UE desiste das quotas
obrigatórias para conseguir resposta comum à crise dos refugiados
ANA FONSECA
PEREIRA 21/09/2015 - PÚBLICO
Nova versão do plano Juncker
prevê que sejam os Estados a decidir quantos refugiados vão realojar, mas
resposta dos países de Leste ainda é uma incógnita. Só no fim-de-semana
chegaram mais de 20 mil pessoas à Áustria
Não é certo que à
segunda seja de vez, mas há uma enorme pressão para que a União Europeia chegue
nesta terça-feira a um acordo para a distribuição de 120 mil de refugiados –
uma fracção cada vez mais pequena das centenas de milhar que chegaram à Europa.
O atraso na definição de uma política comum está a aumentar o desnorte dos
países na linha da frente desta crise humanitária, com fronteiras ora abertas
ora fechadas e refugiados colocados à pressa em comboios para destinos incertos
e muitos outros aguardando a sua vez em centros de acolhimento a abarrotar.
“Nenhum país se
pode isentar [do acolhimento aos refugiados] ou deixaremos de pertencer à mesma
união que foi fundada sobre valores e princípios”, avisou François Hollande, o
Presidente francês, no arranque de uma semana em que a diplomacia europeia
tentará recuperar algum do atraso que tem para a realidade no terreno. O ponto
alto será a cimeira europeia extraordinária convocada para quarta-feira, mas
Hollande disse esperar que a questão “extremamente delicada da distribuição dos
migrantes” seja resolvida na véspera, durante a reunião dos ministros do
Interior e da Justiça.

• **A sua tarefa**:
As afirmações seguintes estão de acordo com a notícia sobre as quotas de refugiados? Responda sim ou não a cada uma e cite as palavras exatas da notícia que o decidem.
1. A nova versão do plano Juncker deixa aos Estados a decisão sobre quantos refugiados vão realojar.
2. A cimeira europeia extraordinária foi convocada para terça-feira.
3. No fim de semana chegaram à Áustria menos de dez mil pessoas.

• **Dados brutos**:
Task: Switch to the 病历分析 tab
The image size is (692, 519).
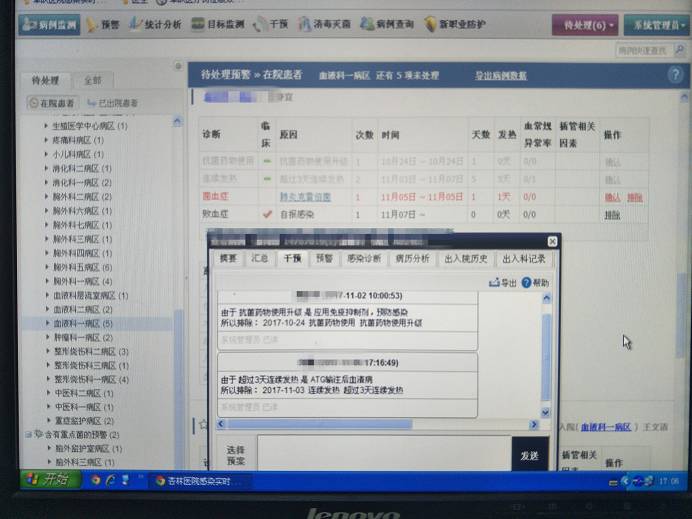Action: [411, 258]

• **Resultado**:
1. Sim: "prevê que sejam os Estados a decidir quantos refugiados vão realojar"
2. Não: "a cimeira europeia extraordinária convocada para quarta-feira"
3. Não: "Só no fim-de-semana chegaram mais de 20 mil pessoas à Áustria"